Removable compact flash on ICS supervisor of VSS standby chassis

sw1-slot1-disk0:

Removable compact flash on switch 1 slot 1 supervisor

sw1-slot2-disk0:

Removable compact flash on switch 1 slot 2 supervisor

sw2-slot1-disk0:

Removable compact flash on switch 2 slot 1 supervisor

sw2-slot2-disk0:

Removable compact flash on switch 2 slot 2 supervisor

For viewing and monitoring the state of the individual supervisor modules, certain VSS-related CLI commands can be used to view the redundancy roles and states.
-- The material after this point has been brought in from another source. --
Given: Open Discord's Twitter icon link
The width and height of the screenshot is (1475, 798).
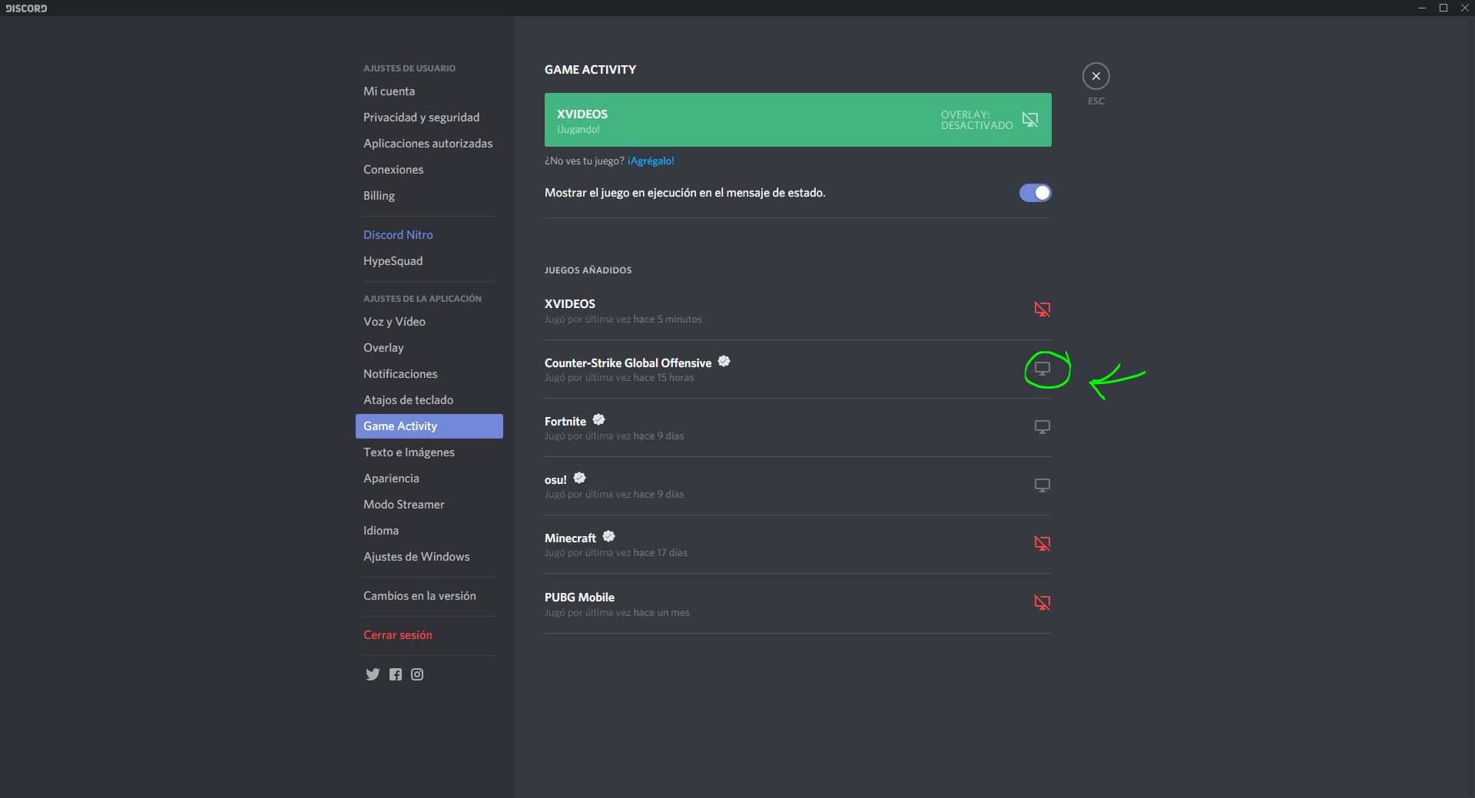Looking at the screenshot, I should [x=373, y=674].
An example of the show switch virtual redundancy command is shown in Figure 3. Notice that the output of this command will always list the current active supervisor module first; therefore, the order in which the modules are displayed will vary as the redundancy modes change on the supervisors.
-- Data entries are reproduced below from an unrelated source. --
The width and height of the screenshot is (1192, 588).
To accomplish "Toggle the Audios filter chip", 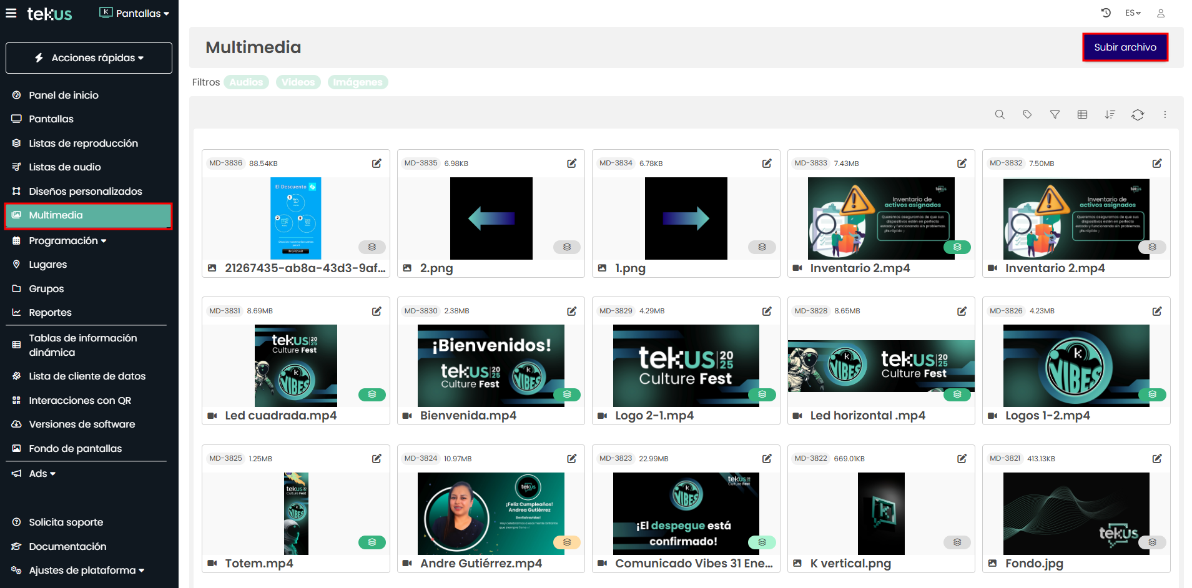I will 246,82.
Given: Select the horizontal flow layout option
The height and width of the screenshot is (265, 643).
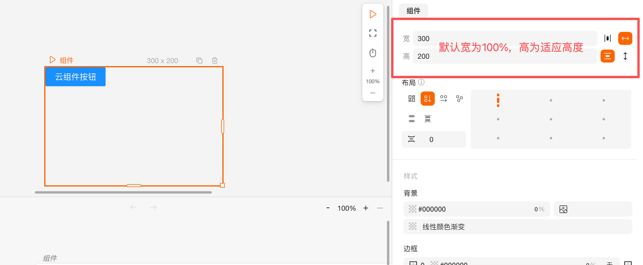Looking at the screenshot, I should [x=444, y=99].
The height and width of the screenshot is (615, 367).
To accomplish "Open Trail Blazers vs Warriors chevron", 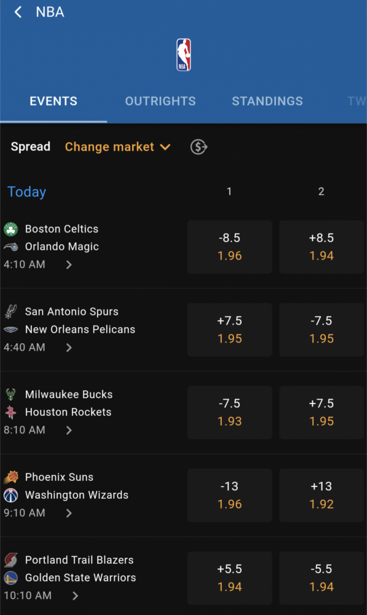I will [x=75, y=596].
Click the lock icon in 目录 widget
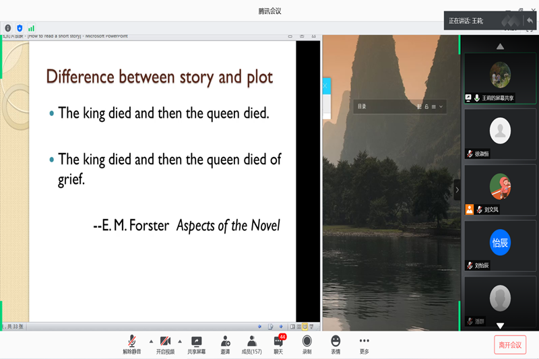Viewport: 539px width, 359px height. pos(426,106)
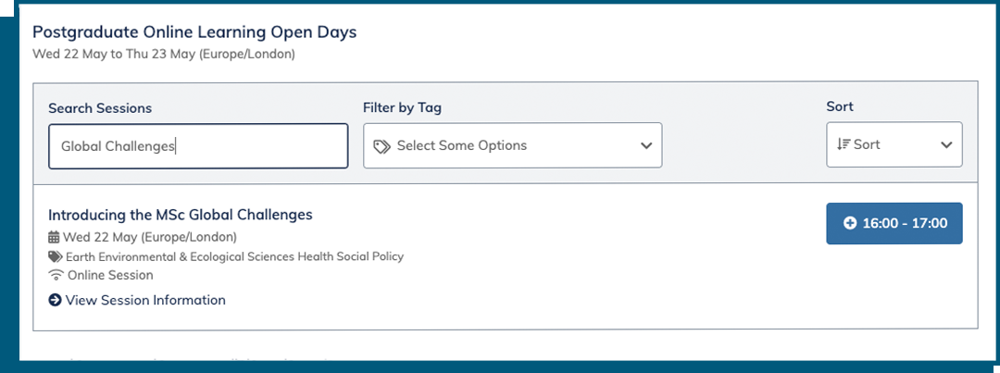
Task: Click the calendar icon beside Wed 22 May
Action: click(x=54, y=237)
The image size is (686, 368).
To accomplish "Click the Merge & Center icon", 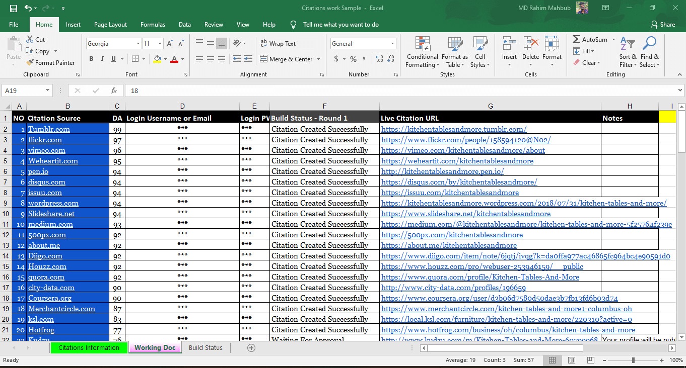I will [287, 59].
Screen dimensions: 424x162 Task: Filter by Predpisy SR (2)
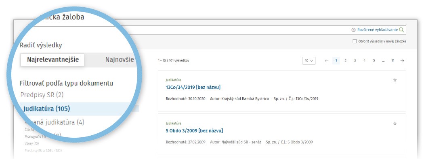point(42,95)
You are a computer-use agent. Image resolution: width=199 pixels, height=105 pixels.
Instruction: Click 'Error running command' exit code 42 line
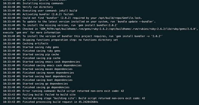click(63, 91)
Figure 3. Show Switch Virtual Redundancy Command Output
VSS01#show switch virtual redundancy
My Switch Id = 1
Peer Switch Id = 2
Last switchover reason = none
Configured Redundancy Mode = sso
Operating Redundancy Mode = sso
Switch 1 Slot 1 Processor Information:
-----------------------------------------------
Current Software state = ACTIVE
Uptime in current state = 16 hours, 7 minutes
Image Version = Cisco IOS Software, s2t54 Software (s2t54-ADVIPSERVICESK9-M), Version 15.1(1)SY1, RELEASE SOFTWARE (fc1)
Copyright (c) 1986-2013 by Cisco Systems, Inc.
Compiled Tue 26-Mar-13 19:08 by prod_rel_team
BOOT = bootdisk:v2,12;bootdisk:s2t54-advipservicesk9-mz.SPA.151-1.SY1,12;
CONFIG_FILE =
BOOTLDR =
Configuration register = 0x2102
Fabric State = ACTIVE
Control Plane State = ACTIVE
Switch 1 Slot 2 Processor Information:
-----------------------------------------------
Current Software state = STANDBY HOT (CHASSIS)
Uptime in current state = 16 hours, 6 minutes
Image Version = Cisco IOS Software, s2t54 Software (s2t54-ADVIPSERVICESK9-M), Version 15.1(1)SY1, RELEASE SOFTWARE (fc1)
Copyright (c) 1986-2013 by Cisco Systems, Inc.
Compiled Tue 26-Mar-13 19:08 by prod_rel_team
BOOT = bootdisk:v2,12;bootdisk:s2t54-advipservicesk9-mz.SPA.151-1.SY1,12;
CONFIG_FILE =
BOOTLDR =
Configuration register = 0x2102
Fabric State = ACTIVE
Control Plane State = STANDBY
Switch 2 Slot 1 Processor Information:
-----------------------------------------------
Current Software state = STANDBY HOT (switchover target)
Uptime in current state = 16 hours, 4 minutes
Image Version = Cisco IOS Software, s2t54 Software (s2t54-ADVIPSERVICESK9-M), Version 15.1(1)SY1, RELEASE SOFTWARE (fc1)
Copyright (c) 1986-2013 by Cisco Systems, Inc.
Compiled Tue 26-Mar-13 19:08 by prod_rel_team
BOOT = bootdisk:v2,12;bootdisk:s2t54-advipservicesk9-mz.SPA.151-1.SY1,12;
CONFIG_FILE =
BOOTLDR =
Configuration register = 0x2102
Fabric State = ACTIVE
Control Plane State = STANDBY
Switch 2 Slot 2 Processor Information:
-----------------------------------------------
Current Software state = STANDBY HOT (CHASSIS)
Uptime in current state = 16 hours, 4 minutes
Image Version = Cisco IOS Software, s2t54 Software (s2t54-ADVIPSERVICESK9-M), Version 15.1(1)SY1, RELEASE SOFTWARE (fc1)
Copyright (c) 1986-2013 by Cisco Systems, Inc.
Compiled Tue 26-Mar-13 19:08 by prod_rel_team
BOOT = bootdisk:v2,12;bootdisk:s2t54-advipservicesk9-mz.SPA.151-1.SY1,12;
CONFIG_FILE =
BOOTLDR =
Configuration register = 0x2102
Fabric State = ACTIVE
Control Plane State = STANDBY
VSS01#

Control Plane and Data Plane Convergence (VS4O Supervisor Switchover)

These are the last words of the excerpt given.